On the first instance:
Run apt update; apt install iproute2 then run ip a:
We should get output that looks like this ----
1: lo: <LOOPBACK,UP,LOWER_UP> mtu 65536 qdisc noqueue state UNKNOWN group default qlen 1000
link/loopback 00:00:00:00:00:00 brd 00:00:00:00:00:00
inet 127.0.0.1/8 scope host lo
valid_lft forever preferred_lft forever
inet6 ::1/128 scope host noprefixroute
valid_lft forever preferred_lft forever
2: eth0@if23: <BROADCAST,MULTICAST,UP,LOWER_UP> mtu 65536 qdisc noqueue state UNKNOWN group default qlen 1000
link/ether 62:82:b2:1b:38:a6 brd ff:ff:ff:ff:ff:ff link-netnsid 0
inet 10.0.0.1/24 scope global eth0
valid_lft forever preferred_lft forever
3: lo: <BROADCAST,MULTICAST,LOWER_UP> mtu 1500 qdisc noqueue state UNKNOWN group default qlen 1000
link/ether 94:04:a2:fb:a1:66 brd ff:ff:ff:ff:ff:ff link-netnsid 0
inet 172.17.0.2/16 brd 172.17.255.255 scope global eth1
valid_lft forever preferred_lft forever
From this we see that we will want to use 10.0.0.1 as our rendezvous address; we can choose any available port above 1000 (e.g. 5000) for our rendezvous port.

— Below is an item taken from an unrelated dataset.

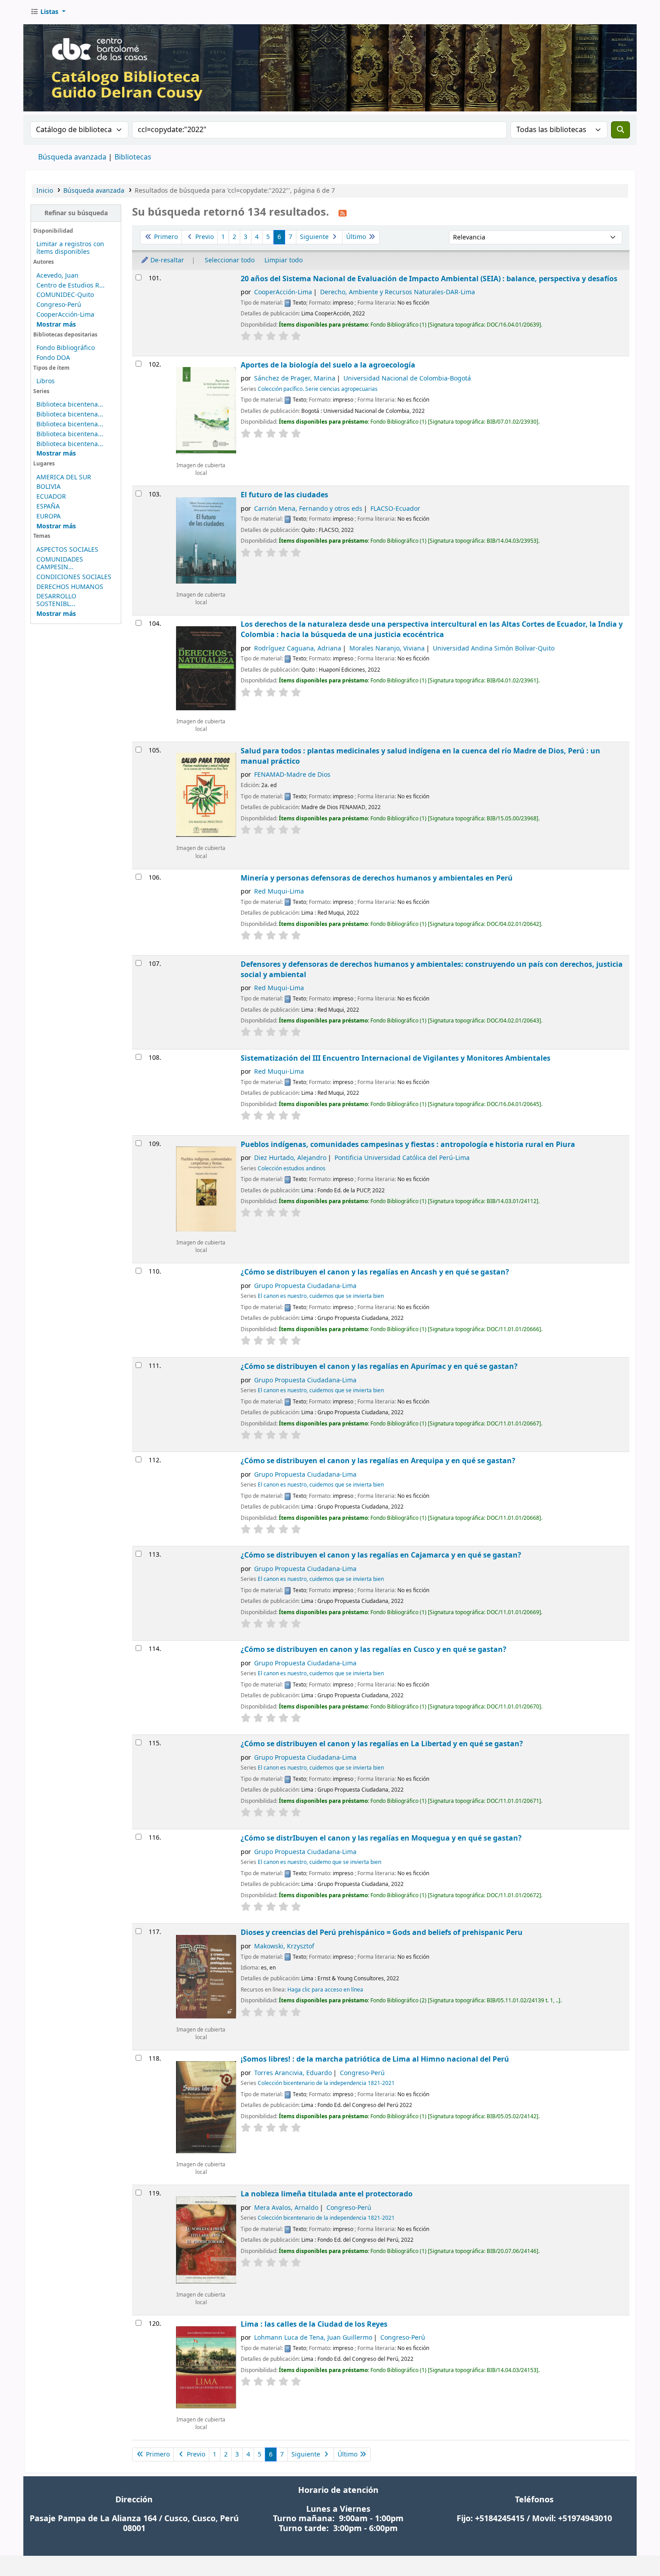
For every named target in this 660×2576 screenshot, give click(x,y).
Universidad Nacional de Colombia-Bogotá (407, 378)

Then, run NCCL_SOCKET_IFNAME=eth0 python3 nccl_speedtest.py 10.0.0.1:5000 10G 0
The script will start, then, once it reaches init_process_group it will wait for the worker process on the other node to reach the same point and complete the rendezvous before proceeding.
On the second instance, we run NCCL_SOCKET_IFNAME=eth0 python3 nccl_speedtest.py 10.0.0.1:5000 10G 1
Once we've done the script on the second instance reaches the TCP rendezvous, both processes will continue and start communicating over NCCL.